=== Extrait du document ===

Gerry L’Etang a lu Le pays d’où l’on ne vient pas, roman de Mérine Céco, alias Corinne Mencé-Caster.

C’est d’une écriture fluide, presque aérienne, que Mérine Céco traite notamment ici d’un thème peu investigué en littérature martiniquaise : l’absence du père.

Les pères martiniquais sont souvent absents. La structure familiale dominante des sociétés héritières de l’Amérique des plantations, et donc de la Martinique, est la matrifocalité. Elle est caractérisée par la défaillance du père et par le rôle déterminant de la mère qui, plus ou moins assistée par sa propre famille, assume l’élevage des enfants. Cette structuration est si prégnante qu’elle perdure parfois même lorsque le père est présent, ce dernier se déchargeant sur la mère de l’essentiel de l’éducation des enfants.

===

*Consigne 1*.
Recopiez fidèlement le passage de l'extrait qui va de "Gerry L’Etang a" jusqu'à "l’éducation des enfants.".
*Consigne 2*.
Répondez à ces questions à partir de l'extrait :
(a) Sous quel nom Corinne Mencé-Caster signe-t-elle le roman ?
(b) Quel thème peu investigué en littérature martiniquaise ce roman traite-t-il ?
(c) Quelle structure familiale domine dans les sociétés héritières de l'Amérique des plantations ?
Appuyez-vous uniquement sur l'extrait.

=== Données enregistrées ===

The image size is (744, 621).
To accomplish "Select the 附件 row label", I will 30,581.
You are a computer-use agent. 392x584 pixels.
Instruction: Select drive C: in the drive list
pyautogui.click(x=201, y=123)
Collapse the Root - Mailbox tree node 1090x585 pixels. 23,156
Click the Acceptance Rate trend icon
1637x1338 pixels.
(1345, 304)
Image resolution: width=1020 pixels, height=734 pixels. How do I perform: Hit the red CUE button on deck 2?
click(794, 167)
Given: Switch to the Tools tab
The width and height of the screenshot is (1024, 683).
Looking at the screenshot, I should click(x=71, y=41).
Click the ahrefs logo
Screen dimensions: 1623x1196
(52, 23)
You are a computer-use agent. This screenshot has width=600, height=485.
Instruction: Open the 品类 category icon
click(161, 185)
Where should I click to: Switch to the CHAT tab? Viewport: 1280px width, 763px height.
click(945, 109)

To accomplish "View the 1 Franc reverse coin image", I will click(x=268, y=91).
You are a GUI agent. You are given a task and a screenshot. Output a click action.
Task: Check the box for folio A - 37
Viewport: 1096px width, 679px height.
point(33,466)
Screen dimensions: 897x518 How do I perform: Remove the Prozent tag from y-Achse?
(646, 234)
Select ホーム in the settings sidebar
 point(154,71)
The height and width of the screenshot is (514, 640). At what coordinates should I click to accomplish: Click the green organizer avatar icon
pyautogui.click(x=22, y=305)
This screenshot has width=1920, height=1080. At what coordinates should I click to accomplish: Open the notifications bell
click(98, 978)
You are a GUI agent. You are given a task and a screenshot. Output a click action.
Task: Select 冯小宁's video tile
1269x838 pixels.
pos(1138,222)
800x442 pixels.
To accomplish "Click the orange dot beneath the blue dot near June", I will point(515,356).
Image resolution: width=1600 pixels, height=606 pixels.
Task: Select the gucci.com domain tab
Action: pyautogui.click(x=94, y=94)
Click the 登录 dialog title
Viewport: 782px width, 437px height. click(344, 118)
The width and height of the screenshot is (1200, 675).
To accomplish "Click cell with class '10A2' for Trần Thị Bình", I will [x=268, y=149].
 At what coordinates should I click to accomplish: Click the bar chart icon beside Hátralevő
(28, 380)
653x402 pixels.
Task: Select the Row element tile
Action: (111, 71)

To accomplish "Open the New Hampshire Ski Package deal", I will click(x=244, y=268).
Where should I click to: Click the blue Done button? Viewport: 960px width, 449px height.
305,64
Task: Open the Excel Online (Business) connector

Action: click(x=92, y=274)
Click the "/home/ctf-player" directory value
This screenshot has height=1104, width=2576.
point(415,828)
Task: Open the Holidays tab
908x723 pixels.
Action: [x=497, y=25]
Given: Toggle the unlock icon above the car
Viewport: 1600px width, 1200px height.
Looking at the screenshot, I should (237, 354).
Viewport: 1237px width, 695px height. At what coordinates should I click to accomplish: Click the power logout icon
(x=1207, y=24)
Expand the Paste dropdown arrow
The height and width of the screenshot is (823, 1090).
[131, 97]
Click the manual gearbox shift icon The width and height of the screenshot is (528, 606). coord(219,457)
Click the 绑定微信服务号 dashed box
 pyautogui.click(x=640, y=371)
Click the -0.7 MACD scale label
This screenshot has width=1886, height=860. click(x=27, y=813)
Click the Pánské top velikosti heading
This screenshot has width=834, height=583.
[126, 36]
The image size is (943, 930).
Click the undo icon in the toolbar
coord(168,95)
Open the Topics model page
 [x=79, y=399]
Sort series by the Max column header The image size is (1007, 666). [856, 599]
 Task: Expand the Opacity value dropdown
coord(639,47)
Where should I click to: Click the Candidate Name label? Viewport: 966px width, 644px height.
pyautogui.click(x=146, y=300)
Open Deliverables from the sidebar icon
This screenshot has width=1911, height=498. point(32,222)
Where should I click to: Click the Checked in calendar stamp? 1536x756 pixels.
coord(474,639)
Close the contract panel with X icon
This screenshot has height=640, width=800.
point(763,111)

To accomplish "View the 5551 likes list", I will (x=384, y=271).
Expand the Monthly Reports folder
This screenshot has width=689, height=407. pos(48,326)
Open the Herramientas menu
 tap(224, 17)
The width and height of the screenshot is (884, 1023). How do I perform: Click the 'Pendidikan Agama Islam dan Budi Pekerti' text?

===

*Réponse complète 1*.
Gerry L’Etang a lu Le pays d’où l’on ne vient pas, roman de Mérine Céco, alias Corinne Mencé-Caster.

C’est d’une écriture fluide, presque aérienne, que Mérine Céco traite notamment ici d’un thème peu investigué en littérature martiniquaise : l’absence du père.

Les pères martiniquais sont souvent absents. La structure familiale dominante des sociétés héritières de l’Amérique des plantations, et donc de la Martinique, est la matrifocalité. Elle est caractérisée par la défaillance du père et par le rôle déterminant de la mère qui, plus ou moins assistée par sa propre famille, assume l’élevage des enfants. Cette structuration est si prégnante qu’elle perdure parfois même lorsque le père est présent, ce dernier se déchargeant sur la mère de l’essentiel de l’éducation des enfants.

*Réponse complète 2*.
(a) Mérine Céco
(b) L'absence du père
(c) La matrifocalité